I've never known a cinnamon of any mutation to have red eyes All mine (and all the ones i've seen) have dark eyes


----------



## Carrie~Anne (Apr 19, 2008)

All Lutinos have red eyes. If the Lutino doesn't have red eyes, then it isn't a Lutino, it is a Clear Pied. The term 'dark eyed Lutino' is, in my opinion, an incorrect usage of the term Lutino. 

Keep in mind that with Lutinos and Clear Pieds, there is virtually no way to tell the difference between the two mutations unless you know the bird's parents, breed the bird, or seen the bird as a baby. As adults, most Lutinos have eyes that appear black.

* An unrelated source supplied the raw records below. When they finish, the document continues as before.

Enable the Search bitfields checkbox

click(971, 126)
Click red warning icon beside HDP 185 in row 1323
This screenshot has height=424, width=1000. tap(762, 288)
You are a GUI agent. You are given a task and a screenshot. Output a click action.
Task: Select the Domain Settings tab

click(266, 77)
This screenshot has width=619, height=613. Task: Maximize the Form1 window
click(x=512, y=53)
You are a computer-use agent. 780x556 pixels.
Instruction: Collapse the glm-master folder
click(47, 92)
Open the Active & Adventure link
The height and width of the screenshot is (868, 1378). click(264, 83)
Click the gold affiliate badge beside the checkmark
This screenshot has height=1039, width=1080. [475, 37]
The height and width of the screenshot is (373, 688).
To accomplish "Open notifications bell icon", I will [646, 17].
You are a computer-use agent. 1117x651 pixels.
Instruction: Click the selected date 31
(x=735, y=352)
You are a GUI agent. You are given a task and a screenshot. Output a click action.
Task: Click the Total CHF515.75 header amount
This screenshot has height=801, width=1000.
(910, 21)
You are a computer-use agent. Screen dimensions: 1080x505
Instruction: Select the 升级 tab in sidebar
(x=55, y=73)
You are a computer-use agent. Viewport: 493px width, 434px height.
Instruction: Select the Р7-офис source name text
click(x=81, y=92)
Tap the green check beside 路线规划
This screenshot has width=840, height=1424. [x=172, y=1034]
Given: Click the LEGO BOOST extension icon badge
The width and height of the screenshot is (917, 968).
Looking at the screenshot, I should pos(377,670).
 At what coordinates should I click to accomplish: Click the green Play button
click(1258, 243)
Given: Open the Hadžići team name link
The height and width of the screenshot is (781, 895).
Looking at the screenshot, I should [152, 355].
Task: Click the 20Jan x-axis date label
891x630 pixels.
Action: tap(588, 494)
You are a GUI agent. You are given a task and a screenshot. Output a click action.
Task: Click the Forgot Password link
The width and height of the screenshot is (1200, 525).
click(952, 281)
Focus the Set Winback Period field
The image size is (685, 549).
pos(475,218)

When it comes to illuminating the bird's eye, you have to be careful because if you shine the light on the eye the wrong way, you can get a 'false red'. This happens when the light bounces off the retinal blood vessels. This is the red eye affect that you see sometimes see in photographs.


----------



## Renae (Feb 9, 2008)

Pretty 'tiels. My favorite is Bopper.  (plus I really like the name LOL)


----------



## allen (Aug 25, 2007)

bopper was the one who plucked the chicks


----------



## Cockatielmom08 (Sep 26, 2008)

Shadow is so handsome. I love his colors. I also like Boppers, but Shadow is my favorite. I hope you find a nice mate for him. Cinny and Snowball make a cute couple. I hope they have adorable babies. Can't wait to see more pictures.


----------



## kimmikefids (Aug 2, 2008)

shadow looks very.....mature?? he has a wise face...like he knows more than any of us do!!! im sure the right mate will come along for him...birds have a habit of doing that....just turning up and being perfect!!! cinny and snowball are beautiful together......they both have great taste!!! haha


----------